En la obra, Yourcenar, recrea una época de leyenda y construye la historia de un hombre público, de una clase hoy extinguida, que describe con una cita de Flaubert: “Los dioses no estaban ya, y Cristo no estaba todavía, y de Cicerón a Marco Aurelio hubo un momento único en el que el hombre estuvo solo…”

A ese hombre solo dedicó la escritora una parte considerable de su solitaria tarea de escribir. Su escritura apacible y de apariencia liviana, da voz a Adriano en el último trecho de su vida.

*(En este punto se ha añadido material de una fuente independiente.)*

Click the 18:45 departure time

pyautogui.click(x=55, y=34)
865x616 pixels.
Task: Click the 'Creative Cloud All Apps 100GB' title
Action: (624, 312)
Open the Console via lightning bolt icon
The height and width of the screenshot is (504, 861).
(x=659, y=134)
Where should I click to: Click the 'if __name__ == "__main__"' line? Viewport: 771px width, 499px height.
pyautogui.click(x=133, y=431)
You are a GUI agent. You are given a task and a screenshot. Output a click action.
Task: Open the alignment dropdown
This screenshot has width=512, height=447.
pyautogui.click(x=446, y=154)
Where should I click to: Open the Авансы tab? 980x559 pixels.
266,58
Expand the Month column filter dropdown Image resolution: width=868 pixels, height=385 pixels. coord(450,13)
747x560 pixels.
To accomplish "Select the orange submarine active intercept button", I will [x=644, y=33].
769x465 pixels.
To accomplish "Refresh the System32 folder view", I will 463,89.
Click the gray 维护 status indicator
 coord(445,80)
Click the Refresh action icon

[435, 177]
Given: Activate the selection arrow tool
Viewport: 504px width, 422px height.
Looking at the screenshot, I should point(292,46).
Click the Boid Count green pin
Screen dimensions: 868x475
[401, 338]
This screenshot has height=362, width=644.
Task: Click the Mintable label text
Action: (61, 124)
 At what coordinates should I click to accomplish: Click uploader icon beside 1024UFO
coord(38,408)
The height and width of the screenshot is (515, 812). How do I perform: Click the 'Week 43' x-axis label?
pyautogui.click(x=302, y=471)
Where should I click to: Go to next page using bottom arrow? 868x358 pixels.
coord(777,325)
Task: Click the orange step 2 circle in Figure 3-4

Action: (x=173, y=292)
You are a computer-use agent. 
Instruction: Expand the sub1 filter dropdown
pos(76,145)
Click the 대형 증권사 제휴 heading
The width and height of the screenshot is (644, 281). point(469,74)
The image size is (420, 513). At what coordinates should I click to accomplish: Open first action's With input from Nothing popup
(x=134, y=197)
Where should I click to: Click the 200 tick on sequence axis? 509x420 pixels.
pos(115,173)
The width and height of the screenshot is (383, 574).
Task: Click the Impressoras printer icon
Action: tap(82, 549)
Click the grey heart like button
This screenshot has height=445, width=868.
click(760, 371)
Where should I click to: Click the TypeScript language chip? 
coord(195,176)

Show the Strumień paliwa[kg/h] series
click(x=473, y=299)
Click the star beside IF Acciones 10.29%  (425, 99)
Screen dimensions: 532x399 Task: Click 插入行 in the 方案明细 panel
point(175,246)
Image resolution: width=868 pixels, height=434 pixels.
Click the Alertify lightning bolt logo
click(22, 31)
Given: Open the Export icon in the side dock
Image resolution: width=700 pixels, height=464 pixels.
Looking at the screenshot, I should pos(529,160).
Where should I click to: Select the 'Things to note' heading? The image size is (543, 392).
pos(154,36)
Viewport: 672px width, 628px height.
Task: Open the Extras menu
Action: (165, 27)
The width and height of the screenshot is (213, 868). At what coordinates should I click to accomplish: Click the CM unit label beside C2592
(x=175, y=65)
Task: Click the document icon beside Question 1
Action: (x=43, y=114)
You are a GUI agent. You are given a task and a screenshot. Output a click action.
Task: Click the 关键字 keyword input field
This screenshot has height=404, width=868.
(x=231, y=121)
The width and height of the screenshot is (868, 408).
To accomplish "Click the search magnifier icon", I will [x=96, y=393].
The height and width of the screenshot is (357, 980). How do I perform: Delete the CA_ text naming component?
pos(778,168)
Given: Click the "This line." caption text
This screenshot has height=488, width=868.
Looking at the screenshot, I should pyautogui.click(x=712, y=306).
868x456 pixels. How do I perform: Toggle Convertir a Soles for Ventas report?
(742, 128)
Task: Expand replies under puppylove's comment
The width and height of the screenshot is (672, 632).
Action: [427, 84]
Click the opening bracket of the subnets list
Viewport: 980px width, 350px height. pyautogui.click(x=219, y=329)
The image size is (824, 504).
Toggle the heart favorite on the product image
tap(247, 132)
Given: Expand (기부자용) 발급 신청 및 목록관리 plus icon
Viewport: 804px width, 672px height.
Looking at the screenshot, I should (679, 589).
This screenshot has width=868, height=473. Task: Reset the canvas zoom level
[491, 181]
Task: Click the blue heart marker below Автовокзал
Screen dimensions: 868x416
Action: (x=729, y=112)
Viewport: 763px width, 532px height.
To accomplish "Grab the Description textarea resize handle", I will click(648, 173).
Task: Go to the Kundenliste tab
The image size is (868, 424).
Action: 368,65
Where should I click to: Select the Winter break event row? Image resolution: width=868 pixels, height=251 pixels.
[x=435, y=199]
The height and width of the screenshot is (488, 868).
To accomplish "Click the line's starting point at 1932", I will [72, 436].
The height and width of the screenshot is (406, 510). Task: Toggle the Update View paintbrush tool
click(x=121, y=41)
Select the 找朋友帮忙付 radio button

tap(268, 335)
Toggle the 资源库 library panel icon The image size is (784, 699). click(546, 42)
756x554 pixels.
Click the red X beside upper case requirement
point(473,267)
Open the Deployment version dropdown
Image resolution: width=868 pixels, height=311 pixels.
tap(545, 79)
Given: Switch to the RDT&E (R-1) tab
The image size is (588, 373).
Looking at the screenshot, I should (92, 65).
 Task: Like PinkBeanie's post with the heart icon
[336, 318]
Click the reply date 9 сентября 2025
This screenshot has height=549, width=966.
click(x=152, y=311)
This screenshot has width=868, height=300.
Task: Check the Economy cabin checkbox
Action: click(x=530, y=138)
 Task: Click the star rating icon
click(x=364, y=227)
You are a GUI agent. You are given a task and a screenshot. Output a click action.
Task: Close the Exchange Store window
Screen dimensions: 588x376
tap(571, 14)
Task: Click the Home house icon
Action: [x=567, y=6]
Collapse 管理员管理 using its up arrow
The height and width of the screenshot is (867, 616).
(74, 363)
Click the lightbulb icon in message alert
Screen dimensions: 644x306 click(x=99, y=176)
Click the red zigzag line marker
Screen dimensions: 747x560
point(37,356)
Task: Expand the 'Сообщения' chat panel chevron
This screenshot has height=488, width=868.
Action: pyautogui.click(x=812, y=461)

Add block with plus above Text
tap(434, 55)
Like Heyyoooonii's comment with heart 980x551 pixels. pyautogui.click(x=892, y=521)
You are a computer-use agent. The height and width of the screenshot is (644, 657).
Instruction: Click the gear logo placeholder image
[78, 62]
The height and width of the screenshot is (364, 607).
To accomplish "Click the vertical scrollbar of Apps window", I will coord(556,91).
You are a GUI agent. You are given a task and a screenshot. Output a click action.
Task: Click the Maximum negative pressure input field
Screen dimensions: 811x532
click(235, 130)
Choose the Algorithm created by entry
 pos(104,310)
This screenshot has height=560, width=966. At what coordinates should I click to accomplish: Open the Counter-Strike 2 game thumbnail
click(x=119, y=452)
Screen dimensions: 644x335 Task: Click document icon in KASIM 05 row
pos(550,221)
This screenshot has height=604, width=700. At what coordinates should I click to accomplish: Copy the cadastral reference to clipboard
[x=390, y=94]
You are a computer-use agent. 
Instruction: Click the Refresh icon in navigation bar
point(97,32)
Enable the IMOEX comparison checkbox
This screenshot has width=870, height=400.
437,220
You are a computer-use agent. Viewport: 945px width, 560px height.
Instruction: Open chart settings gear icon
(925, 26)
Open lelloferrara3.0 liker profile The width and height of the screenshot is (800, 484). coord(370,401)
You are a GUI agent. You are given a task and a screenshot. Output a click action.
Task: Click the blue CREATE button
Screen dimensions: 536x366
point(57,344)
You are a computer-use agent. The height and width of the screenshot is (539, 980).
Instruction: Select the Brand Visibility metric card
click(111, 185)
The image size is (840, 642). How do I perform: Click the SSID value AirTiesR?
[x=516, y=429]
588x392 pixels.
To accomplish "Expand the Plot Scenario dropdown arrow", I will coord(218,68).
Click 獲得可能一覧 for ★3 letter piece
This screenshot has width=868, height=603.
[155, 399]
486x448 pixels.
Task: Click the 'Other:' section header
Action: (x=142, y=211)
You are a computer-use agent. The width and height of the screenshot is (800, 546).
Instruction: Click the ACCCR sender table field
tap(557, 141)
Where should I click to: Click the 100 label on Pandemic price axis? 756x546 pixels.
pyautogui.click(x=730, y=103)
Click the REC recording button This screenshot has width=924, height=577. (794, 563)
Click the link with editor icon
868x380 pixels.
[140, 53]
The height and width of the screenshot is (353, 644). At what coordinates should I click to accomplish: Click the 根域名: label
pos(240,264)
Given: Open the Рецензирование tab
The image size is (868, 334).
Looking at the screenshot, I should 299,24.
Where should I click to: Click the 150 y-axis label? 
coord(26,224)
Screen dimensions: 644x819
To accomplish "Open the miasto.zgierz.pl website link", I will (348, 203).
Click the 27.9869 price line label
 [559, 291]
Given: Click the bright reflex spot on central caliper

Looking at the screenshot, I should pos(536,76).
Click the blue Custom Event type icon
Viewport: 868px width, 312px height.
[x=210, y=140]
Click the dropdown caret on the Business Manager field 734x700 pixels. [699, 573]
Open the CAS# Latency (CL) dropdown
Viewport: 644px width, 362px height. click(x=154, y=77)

Desde su ocaso el emperador rememora su trayectoria vital, bajo el lenguaje poético de Yourcenar.

La autora le presta su inspiración, silenciosa le deja decir, le entrega sus portentosas palabras para construir un relato articulado en sosegadas frases y párrafos, aire y luz  que salen de una prosa exquisita depositaria del soliloquio de Adriano, su pensamiento, sus inquietudes, sus dudas últimas.

En sus notas finales, como si quisiera depurar los irremediables puntos de fuga de su escrito antes de entregarlo a sus lectores, Yourcenar aclara: “Si decidí escribir estas Memorias de Adriano en primera persona, fue para evitar en lo posible cualquier intermediario, inclusive yo misma.”

Ella no es Adriano, señalarle eso, como lo han hecho, sería una obscenidad, subraya.

Una carta es una palabra dirigida al Otro que invoca una respuesta. No hay mejor respuesta a la carta de Adriano que su lectura.

“Querido Marco…Tratemos de entrar en la muerte con los ojos abiertos”: comienzo y final de la extraordinaria epístola que abrochan la misiva de Adriano dirigida a su eventual sucesor al frente del Imperio.

Y así entra Yourcenar en la vida de Adriano, despierta por su escritura, tomando posesión de un mundo interior: el suyo propio pero también la imaginaria intimidad de otra época, la del soberano. Y matiza, en pugna permanente con el lenguaje: todo lo que ahí cuento está desmentido por lo que no cuento.

Los ojos abiertos y despedida serena, anhela el emperador, escuchando la prolongada queja de las olas, vagando por ese lugar que no conocerá jamás, con la fe puesta  en la muerte, ese nombre de la nada, imposible de saber, y sin embargo única forma de soportar la vida.